Hyperbolic circumference: center and point

To make the construction we will suppose that the point does not belong to the perpendicular line to the boundary line. We also suppose that the first given point is the center and the second the point from which we want  the circumference to pass. The steps to be done are the following ones:

  1. Plot the perpendicular line to the boundary line that goes through the center, C, (the first point).
  2. Plot the circumference with center in the boundary line and that goes through C and D. We will always be able to plot this circumference since we suppose that C and D do not belong in the same perpendicular line to the boundary line, where it is the center of this circumference.
  3. Plot the Euclidean line that passes through one of the intersection points of the former circumference with the boundary line and for D.
  4. Consider the intersection between the line plotted in the first step and the line plotted in the third step. We name B this intersection. It can be proved (Workshop of Hyperbolic Geometry.pdf, in Catalan) that this intersection exists and it is a point of the hyperbolic circumference that we want to determine.
  5. To construct the other point of the hyperbolic circumference that belongs to the line plotted in the first step, we used the homothety with center in the foot of the perpendicular in first step, O and reason CO·CO/BO. B is transformated into a point E that it is at the same hyperbolic distance from the center than the point D and B to be homotheties isometries for the half-plane model.

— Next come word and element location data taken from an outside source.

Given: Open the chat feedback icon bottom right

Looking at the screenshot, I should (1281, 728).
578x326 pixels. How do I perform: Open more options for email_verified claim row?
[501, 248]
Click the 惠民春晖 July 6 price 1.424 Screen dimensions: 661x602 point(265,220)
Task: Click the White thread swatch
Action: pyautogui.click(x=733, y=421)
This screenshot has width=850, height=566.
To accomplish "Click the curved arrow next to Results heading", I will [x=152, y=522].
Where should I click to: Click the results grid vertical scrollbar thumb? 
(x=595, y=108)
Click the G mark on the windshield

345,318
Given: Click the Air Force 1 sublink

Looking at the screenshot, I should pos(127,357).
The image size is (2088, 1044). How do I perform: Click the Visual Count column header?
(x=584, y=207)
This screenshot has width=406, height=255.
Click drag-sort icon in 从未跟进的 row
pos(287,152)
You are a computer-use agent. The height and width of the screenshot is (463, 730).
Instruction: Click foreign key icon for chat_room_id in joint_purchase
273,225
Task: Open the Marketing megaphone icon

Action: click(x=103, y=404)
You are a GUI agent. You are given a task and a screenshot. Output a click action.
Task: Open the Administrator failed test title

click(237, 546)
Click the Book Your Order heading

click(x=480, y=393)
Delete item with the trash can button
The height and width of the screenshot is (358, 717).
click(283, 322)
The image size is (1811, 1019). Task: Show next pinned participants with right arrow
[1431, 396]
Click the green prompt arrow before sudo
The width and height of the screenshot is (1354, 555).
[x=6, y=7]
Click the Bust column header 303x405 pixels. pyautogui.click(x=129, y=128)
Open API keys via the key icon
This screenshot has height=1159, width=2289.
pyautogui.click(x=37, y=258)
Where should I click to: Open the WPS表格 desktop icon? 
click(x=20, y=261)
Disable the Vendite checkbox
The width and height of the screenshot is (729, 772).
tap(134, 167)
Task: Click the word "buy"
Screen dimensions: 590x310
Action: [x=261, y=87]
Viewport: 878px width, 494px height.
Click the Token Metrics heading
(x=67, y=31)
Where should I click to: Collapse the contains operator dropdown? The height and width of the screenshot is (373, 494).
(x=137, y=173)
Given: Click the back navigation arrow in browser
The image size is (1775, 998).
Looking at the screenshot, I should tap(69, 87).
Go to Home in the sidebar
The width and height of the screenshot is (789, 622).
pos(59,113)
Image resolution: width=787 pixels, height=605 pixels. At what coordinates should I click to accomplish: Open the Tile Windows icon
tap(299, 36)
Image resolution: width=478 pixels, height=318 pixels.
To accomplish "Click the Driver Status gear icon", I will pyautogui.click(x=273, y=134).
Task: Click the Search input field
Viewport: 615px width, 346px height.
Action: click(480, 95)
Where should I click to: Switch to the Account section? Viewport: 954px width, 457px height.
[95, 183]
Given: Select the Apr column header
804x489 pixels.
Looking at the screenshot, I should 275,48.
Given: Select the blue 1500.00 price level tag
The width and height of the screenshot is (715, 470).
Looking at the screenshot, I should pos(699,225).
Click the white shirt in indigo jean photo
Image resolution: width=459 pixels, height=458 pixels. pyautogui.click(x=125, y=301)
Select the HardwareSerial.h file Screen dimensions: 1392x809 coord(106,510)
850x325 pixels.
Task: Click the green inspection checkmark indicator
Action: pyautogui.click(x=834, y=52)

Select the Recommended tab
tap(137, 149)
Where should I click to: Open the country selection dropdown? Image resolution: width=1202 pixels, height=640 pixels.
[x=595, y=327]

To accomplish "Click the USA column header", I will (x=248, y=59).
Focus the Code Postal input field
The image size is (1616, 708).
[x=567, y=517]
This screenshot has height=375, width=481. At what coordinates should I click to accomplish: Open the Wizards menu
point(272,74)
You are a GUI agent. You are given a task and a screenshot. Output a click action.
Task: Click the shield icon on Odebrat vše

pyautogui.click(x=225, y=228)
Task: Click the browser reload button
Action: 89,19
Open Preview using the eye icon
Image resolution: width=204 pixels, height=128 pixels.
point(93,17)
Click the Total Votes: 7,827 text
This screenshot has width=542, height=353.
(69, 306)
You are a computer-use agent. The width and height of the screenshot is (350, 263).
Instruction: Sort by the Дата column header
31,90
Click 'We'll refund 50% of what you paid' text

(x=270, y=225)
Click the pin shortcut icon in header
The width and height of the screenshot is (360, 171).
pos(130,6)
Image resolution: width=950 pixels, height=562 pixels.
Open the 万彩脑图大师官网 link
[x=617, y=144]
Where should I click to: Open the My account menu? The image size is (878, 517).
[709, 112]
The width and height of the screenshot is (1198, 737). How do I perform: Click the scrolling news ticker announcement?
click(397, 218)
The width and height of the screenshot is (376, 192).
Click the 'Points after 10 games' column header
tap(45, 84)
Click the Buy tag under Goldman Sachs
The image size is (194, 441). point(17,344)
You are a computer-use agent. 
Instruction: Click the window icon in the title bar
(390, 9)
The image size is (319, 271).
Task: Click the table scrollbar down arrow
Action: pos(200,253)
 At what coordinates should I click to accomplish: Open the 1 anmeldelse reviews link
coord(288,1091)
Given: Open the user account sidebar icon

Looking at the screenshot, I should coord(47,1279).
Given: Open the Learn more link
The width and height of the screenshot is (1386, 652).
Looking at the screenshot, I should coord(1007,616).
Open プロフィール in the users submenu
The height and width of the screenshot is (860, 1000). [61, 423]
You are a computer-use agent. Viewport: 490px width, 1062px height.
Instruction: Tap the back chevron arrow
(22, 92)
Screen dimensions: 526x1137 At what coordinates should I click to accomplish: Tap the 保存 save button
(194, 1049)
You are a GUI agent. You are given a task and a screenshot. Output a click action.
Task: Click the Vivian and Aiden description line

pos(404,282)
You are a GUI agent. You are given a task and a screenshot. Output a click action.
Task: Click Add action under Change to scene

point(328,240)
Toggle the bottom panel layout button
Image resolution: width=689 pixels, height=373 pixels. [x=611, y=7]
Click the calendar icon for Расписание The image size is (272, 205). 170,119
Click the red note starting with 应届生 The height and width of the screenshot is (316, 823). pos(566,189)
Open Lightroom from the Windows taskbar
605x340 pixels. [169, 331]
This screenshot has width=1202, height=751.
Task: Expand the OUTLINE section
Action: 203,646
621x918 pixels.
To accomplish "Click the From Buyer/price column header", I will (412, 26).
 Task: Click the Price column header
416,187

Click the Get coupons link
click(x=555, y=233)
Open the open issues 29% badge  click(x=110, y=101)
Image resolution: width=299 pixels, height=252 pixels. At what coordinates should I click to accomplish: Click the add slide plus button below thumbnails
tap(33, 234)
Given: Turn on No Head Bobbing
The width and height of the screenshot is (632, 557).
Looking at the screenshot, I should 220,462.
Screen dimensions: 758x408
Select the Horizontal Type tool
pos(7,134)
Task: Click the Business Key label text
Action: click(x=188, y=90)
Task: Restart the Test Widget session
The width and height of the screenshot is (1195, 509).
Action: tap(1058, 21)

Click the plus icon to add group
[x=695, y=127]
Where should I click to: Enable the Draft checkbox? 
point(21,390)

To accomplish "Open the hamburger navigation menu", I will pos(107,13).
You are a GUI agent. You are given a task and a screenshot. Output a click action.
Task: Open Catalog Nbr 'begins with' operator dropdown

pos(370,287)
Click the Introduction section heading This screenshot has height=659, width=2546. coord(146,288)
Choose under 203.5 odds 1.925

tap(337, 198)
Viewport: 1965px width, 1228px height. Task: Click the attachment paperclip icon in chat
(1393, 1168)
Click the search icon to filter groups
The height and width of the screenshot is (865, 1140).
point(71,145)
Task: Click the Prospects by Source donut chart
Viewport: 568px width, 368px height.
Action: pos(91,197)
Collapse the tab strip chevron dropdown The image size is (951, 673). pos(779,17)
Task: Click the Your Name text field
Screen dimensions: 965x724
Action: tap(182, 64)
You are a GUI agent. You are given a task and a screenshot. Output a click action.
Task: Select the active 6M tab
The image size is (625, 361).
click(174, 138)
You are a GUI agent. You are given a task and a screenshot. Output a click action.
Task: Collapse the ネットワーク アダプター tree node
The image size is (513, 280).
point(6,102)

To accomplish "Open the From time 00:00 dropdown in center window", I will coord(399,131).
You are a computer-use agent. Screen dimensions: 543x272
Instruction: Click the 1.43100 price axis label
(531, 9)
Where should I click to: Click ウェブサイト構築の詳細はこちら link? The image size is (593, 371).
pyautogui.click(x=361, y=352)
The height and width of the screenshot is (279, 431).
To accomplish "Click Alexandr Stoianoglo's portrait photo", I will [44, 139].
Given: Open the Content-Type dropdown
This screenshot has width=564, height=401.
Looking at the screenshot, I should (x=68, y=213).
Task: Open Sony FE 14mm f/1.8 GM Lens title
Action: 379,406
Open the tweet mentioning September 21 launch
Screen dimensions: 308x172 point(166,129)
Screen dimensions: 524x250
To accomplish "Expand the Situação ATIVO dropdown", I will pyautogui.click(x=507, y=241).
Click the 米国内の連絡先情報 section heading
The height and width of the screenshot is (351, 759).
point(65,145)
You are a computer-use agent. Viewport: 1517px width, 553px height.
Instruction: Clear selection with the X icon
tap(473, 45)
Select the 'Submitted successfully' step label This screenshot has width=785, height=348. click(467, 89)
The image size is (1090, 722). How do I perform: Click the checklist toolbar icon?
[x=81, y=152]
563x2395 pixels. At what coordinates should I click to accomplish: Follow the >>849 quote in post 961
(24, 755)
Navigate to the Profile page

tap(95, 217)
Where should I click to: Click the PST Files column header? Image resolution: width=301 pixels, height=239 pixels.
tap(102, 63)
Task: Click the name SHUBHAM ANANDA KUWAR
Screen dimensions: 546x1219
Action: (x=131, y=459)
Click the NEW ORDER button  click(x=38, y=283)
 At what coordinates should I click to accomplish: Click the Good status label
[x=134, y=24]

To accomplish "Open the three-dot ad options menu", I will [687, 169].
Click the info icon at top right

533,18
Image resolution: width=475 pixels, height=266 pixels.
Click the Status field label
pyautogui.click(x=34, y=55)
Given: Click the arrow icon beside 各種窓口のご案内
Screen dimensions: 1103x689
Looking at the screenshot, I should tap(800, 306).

  6. Construct the Euclidean midpoint, M, of the Euclidean segment ending in B and C.
  7. Plot the Euclidean circumference with center M and radius the segment from M  to D. This circumference is the hyperbolic circumference we wanted.

To construct the hyperbolic circumference we used that the homotheties are isometries for the half-plane model, so they  preserve distances. Moreover, in Workshop of Hyperbolic Geometry.pdf (in Catalan) we proved that the third axiom is true using almost the same construction we have followed here. The only difference is that there we have the point in the same perpendicular to the boundary line as the center and here we suppose that it is not true. So, the first thing we did is to transport the point in the same perpendicular, keeping the distance to the center. Then, we are in the same hypothesis.